# [Aim]
Can you return every line of the records below verbatim, with no changes at all?
#### Record extracts
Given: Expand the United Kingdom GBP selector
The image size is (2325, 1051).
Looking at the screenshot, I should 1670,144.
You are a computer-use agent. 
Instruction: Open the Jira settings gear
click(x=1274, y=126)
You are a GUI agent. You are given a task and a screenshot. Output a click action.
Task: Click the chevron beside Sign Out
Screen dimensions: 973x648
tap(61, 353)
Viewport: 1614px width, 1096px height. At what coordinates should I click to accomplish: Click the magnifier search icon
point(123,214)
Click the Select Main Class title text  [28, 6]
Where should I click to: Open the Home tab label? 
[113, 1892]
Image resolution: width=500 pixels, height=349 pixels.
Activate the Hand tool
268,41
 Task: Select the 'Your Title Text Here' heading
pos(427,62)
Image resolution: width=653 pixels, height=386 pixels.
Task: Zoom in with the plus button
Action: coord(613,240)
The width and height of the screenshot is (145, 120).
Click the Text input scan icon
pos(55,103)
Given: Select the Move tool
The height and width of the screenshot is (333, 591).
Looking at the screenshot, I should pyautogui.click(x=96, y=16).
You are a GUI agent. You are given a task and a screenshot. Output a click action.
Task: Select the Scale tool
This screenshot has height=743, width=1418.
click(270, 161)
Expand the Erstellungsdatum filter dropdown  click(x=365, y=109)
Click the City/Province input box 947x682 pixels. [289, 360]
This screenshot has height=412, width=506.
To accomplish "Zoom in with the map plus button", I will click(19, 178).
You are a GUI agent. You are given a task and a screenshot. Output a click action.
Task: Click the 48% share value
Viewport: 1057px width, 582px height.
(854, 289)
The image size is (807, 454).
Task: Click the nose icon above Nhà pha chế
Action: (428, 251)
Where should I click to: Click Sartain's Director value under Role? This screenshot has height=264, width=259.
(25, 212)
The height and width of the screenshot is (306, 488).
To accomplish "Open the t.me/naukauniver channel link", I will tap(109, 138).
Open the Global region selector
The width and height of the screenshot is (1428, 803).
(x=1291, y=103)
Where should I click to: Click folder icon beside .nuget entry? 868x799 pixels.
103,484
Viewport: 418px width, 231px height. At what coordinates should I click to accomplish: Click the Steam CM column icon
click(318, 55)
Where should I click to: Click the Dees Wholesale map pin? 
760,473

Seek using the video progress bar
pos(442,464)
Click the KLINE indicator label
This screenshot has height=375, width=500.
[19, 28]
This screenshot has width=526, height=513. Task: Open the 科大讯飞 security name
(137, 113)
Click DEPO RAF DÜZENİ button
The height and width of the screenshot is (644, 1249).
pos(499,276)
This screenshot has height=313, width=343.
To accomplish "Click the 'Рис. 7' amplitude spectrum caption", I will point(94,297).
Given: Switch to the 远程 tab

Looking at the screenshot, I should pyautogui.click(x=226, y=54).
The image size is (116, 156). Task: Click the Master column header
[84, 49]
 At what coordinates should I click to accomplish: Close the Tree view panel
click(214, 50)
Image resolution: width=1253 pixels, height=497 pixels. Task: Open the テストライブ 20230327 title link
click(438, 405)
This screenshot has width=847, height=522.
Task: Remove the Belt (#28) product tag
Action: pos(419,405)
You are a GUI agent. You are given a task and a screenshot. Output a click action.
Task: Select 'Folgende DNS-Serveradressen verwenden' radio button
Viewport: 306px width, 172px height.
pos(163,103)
########
# [Result of the exercise]
Given: Expand the United Kingdom GBP selector
The image size is (2325, 1051).
Looking at the screenshot, I should 1670,144.
You are a computer-use agent. 
Instruction: Open the Jira settings gear
click(x=1274, y=126)
You are a GUI agent. You are given a task and a screenshot. Output a click action.
Task: Click the chevron beside Sign Out
Screen dimensions: 973x648
tap(61, 353)
Viewport: 1614px width, 1096px height. At what coordinates should I click to accomplish: Click the magnifier search icon
point(123,214)
Click the Select Main Class title text  [28, 6]
Where should I click to: Open the Home tab label? 
[113, 1892]
Image resolution: width=500 pixels, height=349 pixels.
Activate the Hand tool
268,41
 Task: Select the 'Your Title Text Here' heading
pos(427,62)
Image resolution: width=653 pixels, height=386 pixels.
Task: Zoom in with the plus button
Action: coord(613,240)
The width and height of the screenshot is (145, 120).
Click the Text input scan icon
pos(55,103)
Given: Select the Move tool
The height and width of the screenshot is (333, 591).
Looking at the screenshot, I should pyautogui.click(x=96, y=16).
You are a GUI agent. You are given a task and a screenshot. Output a click action.
Task: Select the Scale tool
This screenshot has height=743, width=1418.
click(270, 161)
Expand the Erstellungsdatum filter dropdown  click(x=365, y=109)
Click the City/Province input box 947x682 pixels. [289, 360]
This screenshot has height=412, width=506.
To accomplish "Zoom in with the map plus button", I will click(19, 178).
You are a GUI agent. You are given a task and a screenshot. Output a click action.
Task: Click the 48% share value
Viewport: 1057px width, 582px height.
(854, 289)
The image size is (807, 454).
Task: Click the nose icon above Nhà pha chế
Action: (428, 251)
Where should I click to: Click Sartain's Director value under Role? This screenshot has height=264, width=259.
(25, 212)
The height and width of the screenshot is (306, 488).
To accomplish "Open the t.me/naukauniver channel link", I will tap(109, 138).
Open the Global region selector
The width and height of the screenshot is (1428, 803).
(x=1291, y=103)
Where should I click to: Click folder icon beside .nuget entry? 868x799 pixels.
103,484
Viewport: 418px width, 231px height. At what coordinates should I click to accomplish: Click the Steam CM column icon
click(318, 55)
Where should I click to: Click the Dees Wholesale map pin? 
760,473

Seek using the video progress bar
pos(442,464)
Click the KLINE indicator label
This screenshot has height=375, width=500.
[19, 28]
This screenshot has width=526, height=513. Task: Open the 科大讯飞 security name
(137, 113)
Click DEPO RAF DÜZENİ button
The height and width of the screenshot is (644, 1249).
pos(499,276)
This screenshot has height=313, width=343.
To accomplish "Click the 'Рис. 7' amplitude spectrum caption", I will point(94,297).
Given: Switch to the 远程 tab

Looking at the screenshot, I should pyautogui.click(x=226, y=54).
The image size is (116, 156). Task: Click the Master column header
[84, 49]
 At what coordinates should I click to accomplish: Close the Tree view panel
click(214, 50)
Image resolution: width=1253 pixels, height=497 pixels. Task: Open the テストライブ 20230327 title link
click(438, 405)
This screenshot has width=847, height=522.
Task: Remove the Belt (#28) product tag
Action: pos(419,405)
You are a GUI agent. You are given a task and a screenshot. Output a click action.
Task: Select 'Folgende DNS-Serveradressen verwenden' radio button
Viewport: 306px width, 172px height.
pos(163,103)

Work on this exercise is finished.